Ireland 34-13 Scotland
Okay, so first things first. Scotland were pretty poor on Super Saturday. You all saw it, so there’s not much point in spending the rest of my afternoon telling you what you already know. Feel free to get it off your chest in the comments section below. Italy looked more like scoring tries with their backs moves than Scotland, and they were on the end of a thumping by the continuing resurgence of Wales. Make no mistake, barring a fluke (as it would have to be) against England in two weeks – a game your fearless SRBlog correspondents will be attending, so you don’t have to – the Italy game will be the wooden spoon decider. And we’ll probably lose it. Scotland had a solid 20 minutes of possession and territory at the start of the Ireland game, several clear cut scoring opportunities to get our Six Nations back on track and yet came away with nothing. Ireland were in our 22 once or twice and came away with the points, setting up the lead they built on in the second half. And that’s the difference. Well, that and Geordan Murphy – if O’ Sullivan doesn’t pick him at full-back against Wales on that form, Ireland will be in worse shape than we are, direction-wise.

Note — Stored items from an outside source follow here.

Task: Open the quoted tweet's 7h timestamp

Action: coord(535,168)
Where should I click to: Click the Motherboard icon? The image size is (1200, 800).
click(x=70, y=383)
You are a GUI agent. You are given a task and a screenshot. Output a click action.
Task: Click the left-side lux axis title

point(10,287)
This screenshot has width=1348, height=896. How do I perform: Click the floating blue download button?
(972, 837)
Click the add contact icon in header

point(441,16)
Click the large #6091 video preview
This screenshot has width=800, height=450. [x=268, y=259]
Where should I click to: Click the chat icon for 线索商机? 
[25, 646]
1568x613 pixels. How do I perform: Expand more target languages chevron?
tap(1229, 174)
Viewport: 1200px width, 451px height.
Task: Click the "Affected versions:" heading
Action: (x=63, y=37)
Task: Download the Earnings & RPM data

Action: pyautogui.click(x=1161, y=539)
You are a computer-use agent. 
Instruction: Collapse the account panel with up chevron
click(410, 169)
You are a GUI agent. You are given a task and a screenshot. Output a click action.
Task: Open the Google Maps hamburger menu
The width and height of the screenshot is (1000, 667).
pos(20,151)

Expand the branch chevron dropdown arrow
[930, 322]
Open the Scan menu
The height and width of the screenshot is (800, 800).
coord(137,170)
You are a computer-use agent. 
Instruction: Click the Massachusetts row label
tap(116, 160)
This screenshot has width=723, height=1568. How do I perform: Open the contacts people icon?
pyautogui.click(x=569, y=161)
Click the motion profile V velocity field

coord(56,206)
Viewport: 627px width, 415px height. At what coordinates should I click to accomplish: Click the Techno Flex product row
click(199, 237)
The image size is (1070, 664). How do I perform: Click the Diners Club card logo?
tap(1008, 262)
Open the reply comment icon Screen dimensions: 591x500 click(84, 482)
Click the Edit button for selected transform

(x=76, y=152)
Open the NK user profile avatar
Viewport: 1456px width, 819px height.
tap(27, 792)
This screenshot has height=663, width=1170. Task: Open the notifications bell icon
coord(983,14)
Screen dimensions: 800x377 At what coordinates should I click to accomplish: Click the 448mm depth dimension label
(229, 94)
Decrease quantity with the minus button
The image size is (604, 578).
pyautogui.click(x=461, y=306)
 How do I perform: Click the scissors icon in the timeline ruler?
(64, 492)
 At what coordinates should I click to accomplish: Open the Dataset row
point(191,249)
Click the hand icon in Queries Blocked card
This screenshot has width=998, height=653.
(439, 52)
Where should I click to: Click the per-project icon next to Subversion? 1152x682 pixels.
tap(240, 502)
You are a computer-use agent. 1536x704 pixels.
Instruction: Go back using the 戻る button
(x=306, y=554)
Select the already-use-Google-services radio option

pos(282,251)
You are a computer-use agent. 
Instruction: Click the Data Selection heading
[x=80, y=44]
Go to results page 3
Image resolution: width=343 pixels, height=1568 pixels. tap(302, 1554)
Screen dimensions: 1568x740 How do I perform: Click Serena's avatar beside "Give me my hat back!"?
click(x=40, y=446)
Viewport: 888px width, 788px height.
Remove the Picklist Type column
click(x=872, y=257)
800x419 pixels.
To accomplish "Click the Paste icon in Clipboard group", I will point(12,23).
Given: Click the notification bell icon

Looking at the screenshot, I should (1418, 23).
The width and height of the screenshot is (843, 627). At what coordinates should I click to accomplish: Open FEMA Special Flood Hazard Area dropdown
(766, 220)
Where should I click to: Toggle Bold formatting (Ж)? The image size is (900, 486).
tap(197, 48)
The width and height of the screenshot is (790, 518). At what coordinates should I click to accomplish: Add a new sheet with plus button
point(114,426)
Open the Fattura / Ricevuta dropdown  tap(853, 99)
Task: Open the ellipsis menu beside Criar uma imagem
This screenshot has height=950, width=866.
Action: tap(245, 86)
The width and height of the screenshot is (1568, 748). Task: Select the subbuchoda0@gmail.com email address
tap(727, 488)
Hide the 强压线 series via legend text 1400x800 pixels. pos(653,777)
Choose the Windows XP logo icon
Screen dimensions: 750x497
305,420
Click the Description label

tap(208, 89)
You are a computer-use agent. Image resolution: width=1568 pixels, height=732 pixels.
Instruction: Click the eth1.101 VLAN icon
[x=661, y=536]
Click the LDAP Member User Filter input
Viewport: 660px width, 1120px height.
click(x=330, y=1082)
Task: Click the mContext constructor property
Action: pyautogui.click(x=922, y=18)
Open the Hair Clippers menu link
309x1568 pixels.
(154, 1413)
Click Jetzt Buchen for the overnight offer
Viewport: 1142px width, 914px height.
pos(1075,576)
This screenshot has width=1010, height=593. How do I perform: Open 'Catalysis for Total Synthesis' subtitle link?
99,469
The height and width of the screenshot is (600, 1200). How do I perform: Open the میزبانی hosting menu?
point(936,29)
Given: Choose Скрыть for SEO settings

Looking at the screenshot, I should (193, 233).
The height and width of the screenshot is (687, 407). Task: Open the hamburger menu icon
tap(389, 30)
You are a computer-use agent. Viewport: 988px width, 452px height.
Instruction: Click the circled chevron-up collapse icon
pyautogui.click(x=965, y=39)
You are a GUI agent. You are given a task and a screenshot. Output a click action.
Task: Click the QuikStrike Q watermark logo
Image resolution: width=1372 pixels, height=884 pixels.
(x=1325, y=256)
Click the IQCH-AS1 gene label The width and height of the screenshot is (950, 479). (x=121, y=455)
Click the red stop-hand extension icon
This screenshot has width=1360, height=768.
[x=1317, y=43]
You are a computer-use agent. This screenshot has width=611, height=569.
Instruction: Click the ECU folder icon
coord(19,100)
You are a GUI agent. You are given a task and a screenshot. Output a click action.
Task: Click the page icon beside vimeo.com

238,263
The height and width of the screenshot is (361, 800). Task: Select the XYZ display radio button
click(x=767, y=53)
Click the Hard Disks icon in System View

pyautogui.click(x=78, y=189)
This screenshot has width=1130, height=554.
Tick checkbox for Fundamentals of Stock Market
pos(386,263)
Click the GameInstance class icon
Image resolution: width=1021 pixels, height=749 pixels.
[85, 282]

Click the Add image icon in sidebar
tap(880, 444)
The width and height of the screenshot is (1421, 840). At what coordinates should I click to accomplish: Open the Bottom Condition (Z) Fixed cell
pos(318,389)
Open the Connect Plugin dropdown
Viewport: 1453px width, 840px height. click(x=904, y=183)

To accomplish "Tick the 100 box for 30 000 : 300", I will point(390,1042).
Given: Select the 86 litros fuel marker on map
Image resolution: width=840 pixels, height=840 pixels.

There were a few positives. Al Strokosch had a great game, and should get another chance at 6 whether Jason White is fit or not. They both play week-in, week-out against the England back row in the GP but Strokosch is currently the one playing well against them. Ross Rennie came off the bench and made a nuisance of himself at the breakdown, winning two penalties rather than giving them away (unlike his rash and bearded contemporary Mr Hines, who to be fair put in a lot of work otherwise). Our lineout showed signs of a return to form in both attack and defence, and the scrum didn’t get shunted about as much as I had feared. And for the first time, Chunk wasn’t our best attacking player. Sorry, Chunk. There were way fewer skills errors – in the backs the ball was moved around with intent – 94 completed passes in the first half, the stats told us.
But that’s just it. It moved around, and mostly side to side. For 20 minutes. Simon Malkovich Webster broke the try duck late in the game, but we never really looked like scoring more. We know Rory Lamont can score tries – he was on an average of one a game for Sale before the Six Nations kicked off, and on the wing too. Nikki Walker has 4 this season for Ospreys, and DeLuca 4 for Edinburgh. So why can’t they do it for Scotland? (DeLuca’s one is easy, he hasn’t been thrown a decent pass yet.) Even Frank Hadden couldn’t explain why in his post match interview – but should he not be the one with the answers?
Okay, so maybe the coaches have shored up the basic handling errors somewhat, and given the team a more suitable style, but the lapses in concentration were worrying, dissipating any momentum and gifting away points at key moments. Would they concentrate a little more if they thought their places in the 22, not just the starting XV were under threat? Compare them to the Scotland A team, coached by messrs Robinson and Lineen who ran in 10 tries by playing offloading rugby (roll on the Churchill Cup). In the PC game Battlefield 2, your commander has a catchphrase he barks at you every five minutes: “start fighting, or I’ll find someone who can.” While big Nathan might take that a little too literally, it seems to be working with regard to Warren Gatland’s ruthless rotation policy – like season one of Spooks, not even the stars are safe.
And on a day when even Brian Ashton was seen punching the air, and Nick Mallett punching walls, would Frank Hadden inject a little more passion if he, too, was under threat?